Ruler of the Italian city of Mantua (1466–1519)

Francesco II Gonzaga (10 August 1466 – ) was Marquis of Mantua from 1484 until his death. A prominent condottiero and statesman during the Italian Wars, he is best known for commanding the Italian league forces at the Battle of Fornovo in 1495. Through his marriage to Isabella d'Este, one of the leading women of the Italian Renaissance, Francesco helped establish Mantua as a significant cultural and artistic center.

==Biography==
Born in Mantua, Francesco was the son of Marquis Federico I Gonzaga and Margaret of Bavaria. In 1480 he was betrothed to Isabella d'Este, daughter of Ercole I d'Este and Eleonora of Aragon. She arrived in Mantua in 1490 as his bride. Francesco started a career as a condottiero acting as Venice's commander from 1489 to 1498. He was the commander-in-chief of the army of the Italian league in the battle of Fornovo, under the tutorage of his more experienced uncle Ridolfo Gonzaga. Francesco was unable to stop Charles VIII and his army from returning to France, although he claimed the battle as a victory. He commissioned Andrea Mantegna’s Madonna della Vittoria to honor his self-proclaimed victory at Fornovo. Francesco was described as "short, pop-eyed, snub-nosed and exceptionally brave, and was regarded as the finest knight in Italy".

Francesco briefly commanded the Venetian army, but in 1502 he left to pay his respects to Louis XII who was then at Milan. By 29 April, he was with Louis XII when Genoa fell to the French army. Francesco, taking the initiative after the French victory at Agnadello, was occupying lands that he had lost to Venice. He was marching to Legnago with a company of French lances, when he was captured by the Venetians. Francesco only gained his freedom by giving his son Federico II as hostage. Once free, he was placed in command of papal troops, although he was ineffective since he stayed in Mantua. By 17 February 1510, Francesco, no longer involved in the war, allowed a French army under Gaston of Foix to march through his territory to reach Brescia.

ASSIGNED TASK 1: Please transcribe the Francesco II Gonzaga text starting with "Francesco II Gonzaga" and going on through "and artistic center.".
ASSIGNED TASK 2:
From the Francesco II Gonzaga text, answer:
(a) At which battle in 1495 did he command the Italian league forces?
(b) Who were his parents?
(c) Whom did he give as a hostage to gain his freedom from the Venetians?
You will not need the material that comes next.

DATASET SECTION:
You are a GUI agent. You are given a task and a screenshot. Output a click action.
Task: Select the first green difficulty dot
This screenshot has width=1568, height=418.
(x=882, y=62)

PROBLEM SOLUTION 1:
Francesco II Gonzaga (10 August 1466 – ) was Marquis of Mantua from 1484 until his death. A prominent condottiero and statesman during the Italian Wars, he is best known for commanding the Italian league forces at the Battle of Fornovo in 1495. Through his marriage to Isabella d'Este, one of the leading women of the Italian Renaissance, Francesco helped establish Mantua as a significant cultural and artistic center.

PROBLEM SOLUTION 2:
(a) The Battle of Fornovo.
(b) Marquis Federico I Gonzaga and Margaret of Bavaria.
(c) His son Federico II.